● TASK REQUIREMENTS
Gather all lines in the data that hold the string "label".

● LISTED RECORDS

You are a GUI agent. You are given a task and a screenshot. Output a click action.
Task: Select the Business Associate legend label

* * *

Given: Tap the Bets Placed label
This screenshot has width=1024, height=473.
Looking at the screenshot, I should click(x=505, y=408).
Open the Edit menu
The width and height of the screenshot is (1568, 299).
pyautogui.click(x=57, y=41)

● RESPONSE BOX
Task: Select the Business Associate legend label
Given: Tap the Bets Placed label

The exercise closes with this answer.